R. Peterson¹, R. Buchholz² and D. Hammerling¹

¹Colorado School of Mines, Department of Applied Mathematics and Statistics, Golden, CO 80401; 951-312-3491, E-mail: rhpeterson@mines.edu
²National Science Foundation National Center for Atmospheric Research (NSF NCAR), Atmospheric Chemistry Observations and Modeling Laboratory, Boulder, CO 80301

The 2019-2020 Australian wildfire season was notable in its severity, with impacts on local ecosystems, lives, property, and major atmospheric effects both locally and across the southern hemisphere. There is a strong connection between climate factors and severe wildfire events, particularly through climate modes that can influence local fire conditions. We present our initial modeling of the relationships between atmospheric carbon monoxide (CO) anomalies in eastern Australia and the climate mode indices of Niño 3.4, Dipole Mode Index (DMI), Tropical South Atlantic (TSA), and Southern Annular Mode (SAM), using atmospheric CO as a measure of fire intensity in two regions: northeast Australia (NE Aus) and southeast Australia (SE Aus). Initial analysis shows positive correlation between Niño 3.4 and both regions.
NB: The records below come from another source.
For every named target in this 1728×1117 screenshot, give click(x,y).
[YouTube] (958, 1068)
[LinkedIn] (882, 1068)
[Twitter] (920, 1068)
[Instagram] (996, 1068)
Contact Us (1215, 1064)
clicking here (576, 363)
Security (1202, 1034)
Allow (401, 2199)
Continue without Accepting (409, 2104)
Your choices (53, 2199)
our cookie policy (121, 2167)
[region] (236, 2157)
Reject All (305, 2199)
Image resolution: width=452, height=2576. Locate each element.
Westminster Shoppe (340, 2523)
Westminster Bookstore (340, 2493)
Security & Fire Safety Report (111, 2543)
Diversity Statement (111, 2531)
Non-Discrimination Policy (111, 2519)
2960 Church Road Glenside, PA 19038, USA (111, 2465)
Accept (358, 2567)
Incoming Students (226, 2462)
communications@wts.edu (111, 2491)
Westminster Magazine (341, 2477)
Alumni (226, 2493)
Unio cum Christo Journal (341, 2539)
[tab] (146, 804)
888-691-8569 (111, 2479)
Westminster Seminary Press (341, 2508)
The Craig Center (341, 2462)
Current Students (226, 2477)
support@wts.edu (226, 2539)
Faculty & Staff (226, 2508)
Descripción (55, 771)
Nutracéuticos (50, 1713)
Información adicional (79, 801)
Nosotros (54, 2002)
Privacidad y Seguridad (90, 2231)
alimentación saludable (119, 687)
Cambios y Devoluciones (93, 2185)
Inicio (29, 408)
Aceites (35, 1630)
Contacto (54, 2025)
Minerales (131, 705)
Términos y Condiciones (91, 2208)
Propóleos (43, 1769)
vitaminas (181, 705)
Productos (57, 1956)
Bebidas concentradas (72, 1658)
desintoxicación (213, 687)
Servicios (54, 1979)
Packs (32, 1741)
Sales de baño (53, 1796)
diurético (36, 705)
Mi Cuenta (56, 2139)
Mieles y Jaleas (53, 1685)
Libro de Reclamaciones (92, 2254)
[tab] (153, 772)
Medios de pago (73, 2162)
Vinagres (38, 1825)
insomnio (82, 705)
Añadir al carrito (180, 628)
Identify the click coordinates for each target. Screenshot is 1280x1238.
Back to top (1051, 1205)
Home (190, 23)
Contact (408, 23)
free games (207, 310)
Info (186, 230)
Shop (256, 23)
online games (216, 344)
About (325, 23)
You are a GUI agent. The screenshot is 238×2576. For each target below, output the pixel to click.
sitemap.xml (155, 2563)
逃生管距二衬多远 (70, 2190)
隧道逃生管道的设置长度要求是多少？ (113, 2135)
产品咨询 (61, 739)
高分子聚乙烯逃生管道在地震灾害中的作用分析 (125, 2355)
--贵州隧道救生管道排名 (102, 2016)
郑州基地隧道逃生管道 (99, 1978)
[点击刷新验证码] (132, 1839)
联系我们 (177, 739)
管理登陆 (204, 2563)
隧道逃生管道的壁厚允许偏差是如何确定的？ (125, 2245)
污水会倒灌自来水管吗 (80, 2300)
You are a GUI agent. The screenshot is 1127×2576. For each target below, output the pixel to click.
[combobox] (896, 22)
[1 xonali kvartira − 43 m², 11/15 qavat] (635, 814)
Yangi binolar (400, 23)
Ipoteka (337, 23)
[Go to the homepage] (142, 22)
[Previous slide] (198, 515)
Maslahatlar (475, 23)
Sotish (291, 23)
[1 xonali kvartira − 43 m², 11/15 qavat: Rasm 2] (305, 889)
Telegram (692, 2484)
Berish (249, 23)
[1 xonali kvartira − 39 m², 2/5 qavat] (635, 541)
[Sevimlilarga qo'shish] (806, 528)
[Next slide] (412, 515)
Additionally, a strong positive correlation exists between the DMI and both regions, particularly during the most severe weeks of the 2019-2020 wildfire event, underscoring DMI’s significant influence on the severity of wildfire events.

Figure 1. Examining the relationships between the climate mode indices (Niño 3.4, TSA, DMI, SAM) indicated in white and atmospheric carbon monoxide (CO) anomalies in the magenta-highlighted regions of eastern Australia (NE Aus and SE Aus).